The forged message doesn't break SPF, DKIM, or DMARC. It is simply never subjected to them as an independent message, because the inbound server thinks it already vouched for the connection that delivered it.
Why This Was Dangerous
Sender authentication is the foundation that a lot of anti-phishing depends on. When a recipient's mail client shows a message as passing DMARC for, say, a bank's domain, both automated filters and trained humans treat that as a strong signal of authenticity. SMTP smuggling let an attacker manufacture exactly that signal for domains they had no business sending from.
The original research found the technique worked against the infrastructure of major providers and several widely deployed mail servers, including implementations of Postfix and Exim. Because the flaw lived in the interaction between two servers rather than in any single configuration, it affected the ecosystem broadly rather than one product.
How It Was Fixed
The fix is conceptually simple and matches the lesson of every smuggling attack: stop being lenient about message boundaries. Servers were hardened to reject — or to refuse to treat as end-of-data — the malformed bare-newline and bare-carriage-return sequences, accepting only the standard \r\n.\r\n.

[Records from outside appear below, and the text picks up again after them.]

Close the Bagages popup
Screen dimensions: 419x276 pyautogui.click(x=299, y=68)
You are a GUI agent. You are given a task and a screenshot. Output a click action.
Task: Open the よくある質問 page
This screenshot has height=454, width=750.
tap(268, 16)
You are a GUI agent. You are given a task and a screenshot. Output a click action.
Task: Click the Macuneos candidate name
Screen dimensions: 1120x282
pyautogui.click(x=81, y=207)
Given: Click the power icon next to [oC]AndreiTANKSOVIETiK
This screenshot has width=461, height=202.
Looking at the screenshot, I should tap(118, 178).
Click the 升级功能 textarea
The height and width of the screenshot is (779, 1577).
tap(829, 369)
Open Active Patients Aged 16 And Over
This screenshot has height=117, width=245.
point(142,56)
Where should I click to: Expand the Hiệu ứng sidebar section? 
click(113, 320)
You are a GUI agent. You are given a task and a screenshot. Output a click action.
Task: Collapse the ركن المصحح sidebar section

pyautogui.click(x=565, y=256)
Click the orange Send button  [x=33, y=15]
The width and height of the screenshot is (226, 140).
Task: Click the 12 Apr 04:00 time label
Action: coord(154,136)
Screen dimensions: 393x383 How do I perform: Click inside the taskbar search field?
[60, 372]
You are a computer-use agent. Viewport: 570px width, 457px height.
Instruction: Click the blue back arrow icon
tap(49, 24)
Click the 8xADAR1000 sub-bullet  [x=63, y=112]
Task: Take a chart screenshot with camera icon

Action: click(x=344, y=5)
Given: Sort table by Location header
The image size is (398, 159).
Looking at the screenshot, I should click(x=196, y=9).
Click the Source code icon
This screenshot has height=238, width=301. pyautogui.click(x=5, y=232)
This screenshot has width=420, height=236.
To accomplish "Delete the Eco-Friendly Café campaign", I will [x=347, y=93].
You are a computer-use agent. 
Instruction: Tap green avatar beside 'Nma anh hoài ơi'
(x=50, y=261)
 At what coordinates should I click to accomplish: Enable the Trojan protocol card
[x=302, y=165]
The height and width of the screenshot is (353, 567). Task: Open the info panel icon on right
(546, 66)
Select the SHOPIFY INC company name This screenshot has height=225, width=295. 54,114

Postfix, for instance, added configuration controls (such as smtpd_forbid_bare_newline) to reject messages containing bare line feeds rather than silently normalizing them, and major mail providers tightened their inbound parsing. Once both ends of the pipeline agree that only the canonical terminator counts, the gap the attacker lived in disappears.
| Server role | Vulnerable behavior | Hardened behavior |
|---|---|---|
| Outbound (relaying) | Passes bare-newline bytes through unchanged | Rejects or normalizes non-standard line endings before relay |
| Inbound (receiving) | Accepts \n.\n as end-of-data |
Only \r\n.\r\n ends a message; bare newlines refused |
The Pattern Worth Remembering
SMTP smuggling is a textbook parser differential: a vulnerability that arises not because any one component is broken, but because two components interpret the same input differently. This class of bug shows up everywhere two parsers sit in series — HTTP request smuggling, Unicode normalization mismatches, filename handling between an upload validator and the filesystem. The defense is always the same principle: at trust boundaries, be strict, not lenient. The robustness principle — "be liberal in what you accept" — is good advice for interoperability and quietly terrible advice for security.
For the average user there was nothing to do but wait for providers to patch, and they largely have. But the episode is a useful reminder of what email authentication does and doesn't guarantee. SPF, DKIM, and DMARC are real and worth having, yet they protect a specific thing — the binding between a message and a sending domain — and that protection is only as strong as the agreement between the servers that pass the message along. When two machines disagree about where a message ends, even perfect cryptography on each message can't save you, because the question of which bytes are the message was answered wrong before the crypto ever ran.